My friends at the Dante Alighieri Society of Lanark have invited me once again to hold a lecture for them. The topic of tomorrow’s lecture is “Italian Art and Fashion”, though we won't explore only the Italian inspirations, but we'll stop along the way in other countries to see how the art-fashion connection was developed in other contexts.
We will start our journey from the Renaissance with Baldassar Castiglione publishing Il Cortegiano (The Book of the Courtier) in 1528, the first theoretical investigation into the social and political meaning of dress. After analysing a few treaties on good manners and social behaviour and Il Libro del Sarto (The book of the tailor) by Gian Giacomo del Conte, a volume illustrating a variety of models, patterns, fabrics and festive and celebratory clothing and looking at a few paintings we will move on and explore the connection between the art movements that created designs for textiles and clothing.
Though the lecture should mainly focus on Italian art, we will also try to explore the experiments carried out by the Wiener Werkstätte workshop that created textiles characterised by geometric patterns, the illustration of Paul Poiret's collections by Paul Iribe and Georges Lepape and Mariano Fortuny’s works.
We will then focus on various artists connected with different movements, among them the futurist Giacomo Balla who published Le vêtement masculin futuriste: Manifeste (Futurist Manifesto of Men’s Clothing), which called for dynamic textile designs and asymmetrical cuts; Fortunato Depero who designed waistcoats characterised by abstract geometries and bright colours and Italian painter and sculptor Ernesto Michahelles, better known as Thayaht, who designed the “tuta”, T-shaped overalls with a belted waist. In the early ‘20s Thayaht started working for Madeleine Vionnet, producing gowns with precise geometric cuts that followed the principles of Cubism.

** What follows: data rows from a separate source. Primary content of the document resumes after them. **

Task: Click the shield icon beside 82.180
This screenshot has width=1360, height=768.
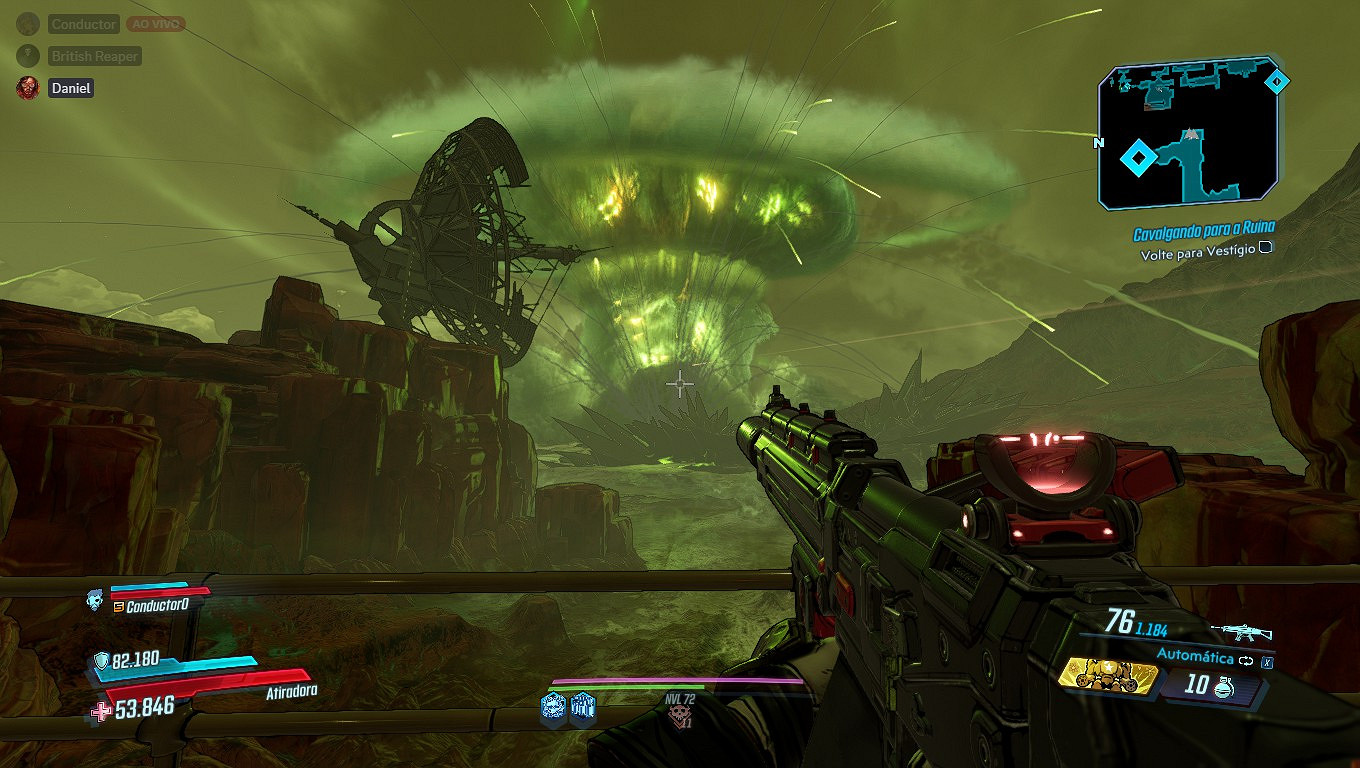Action: (102, 661)
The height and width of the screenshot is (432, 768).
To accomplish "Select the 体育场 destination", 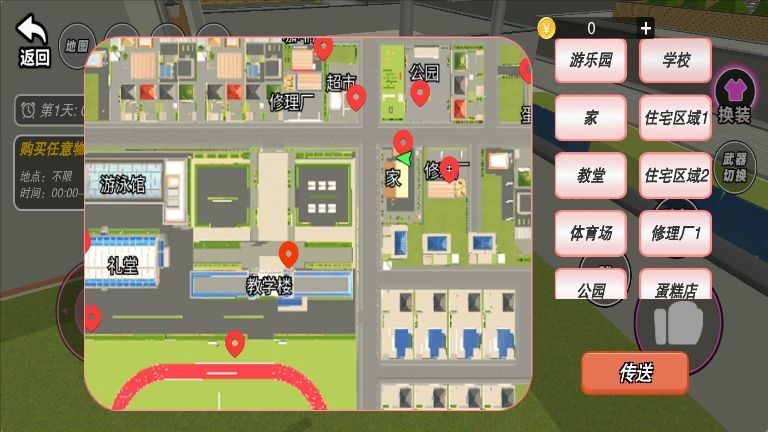I will (590, 233).
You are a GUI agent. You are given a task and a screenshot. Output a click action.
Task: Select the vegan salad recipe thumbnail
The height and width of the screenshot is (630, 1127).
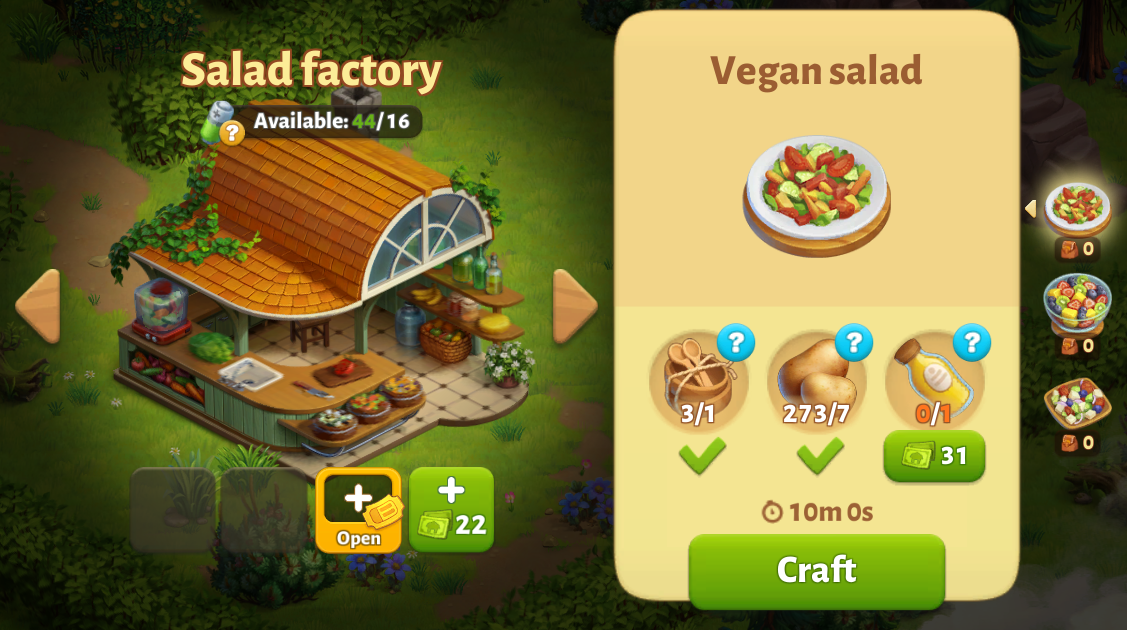coord(1077,207)
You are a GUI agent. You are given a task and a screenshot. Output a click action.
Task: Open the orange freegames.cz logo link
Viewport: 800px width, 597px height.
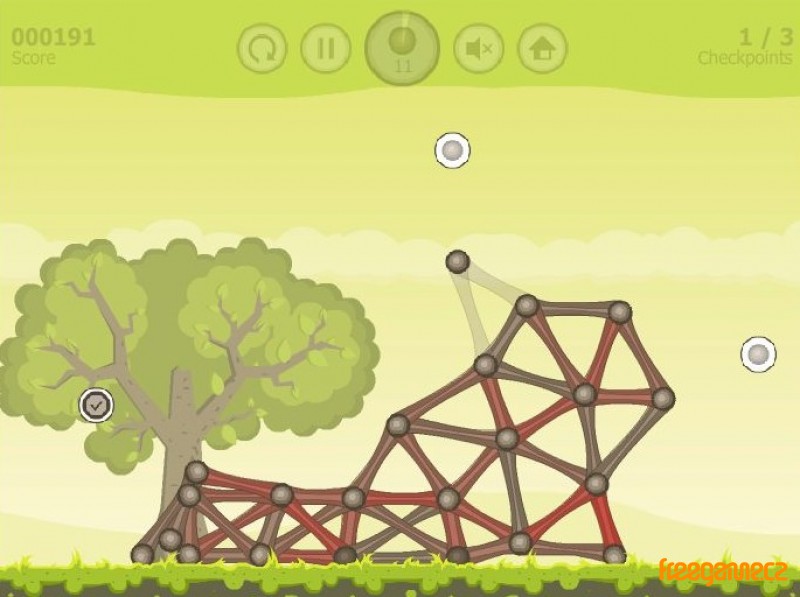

Before passing onto Schiaparelli and her collaboration with the Surrealists, we will briefly go through the work of Ukrainian-French artist Sonia Delaunay who opened a fashion studio in Paris and drew on the artistic theory of simultaneity to create her textiles and designs for hats and clothes, and of some of the Russian Constructivists such as Varvara Stepanova and Liubov Popova, who concentrated on experimenting on textiles and on clothing that favoured comfort and practicality.
We will then go back to Italy to discover what was going on there during Fascism, with Mussolini trying to boost a national style, banning the import of foreign fashion items. Cesare Meano published then the Commentary and Italian Dictionary of Fashion that had the purpose of purging the language of fashion of foreign terminology. In the book Meano underlined how important it was to look back at the Renaissance for inspiration, as this period of time was the golden age of Italian history and it was therefore a crucial point for defining Italian identity as the country held an hegemonic position in Europe for what regarded fashion as style during the Renaissance. The Duce saw fashion as a powerful vehicle for the modernisation of the country. Though the regime was essentially against creativity and change in fashion it was during these years that some Italian designers produced amazing works of art and iconic designs such as Salvatore Ferragamo’s cork wedges and sandals with cellophane net.
Though paralysed during the war, the Italian fashion industry never actually stopped and some couture houses near Milan even organised fashion shows in the countryside in places that could only be reached by boat.
We will then explore the birth of the "made in Italy" with the most important designers of the 50s such as the Sorelle Fontana, Emilio Pucci, Schuberth, Biki and Simonetta among the others and explore the art of Pasquale De Antonis' fashion photography.
The 60s will allow us to analyse the work of Roberto Capucci with his sculpted dresses, often presented in museums as if they were works of art, and of Germana Marucelli. The latter often collaborated with different artists, and made dresses inspired by the geometries and black and white motifs of Getulio Alviani.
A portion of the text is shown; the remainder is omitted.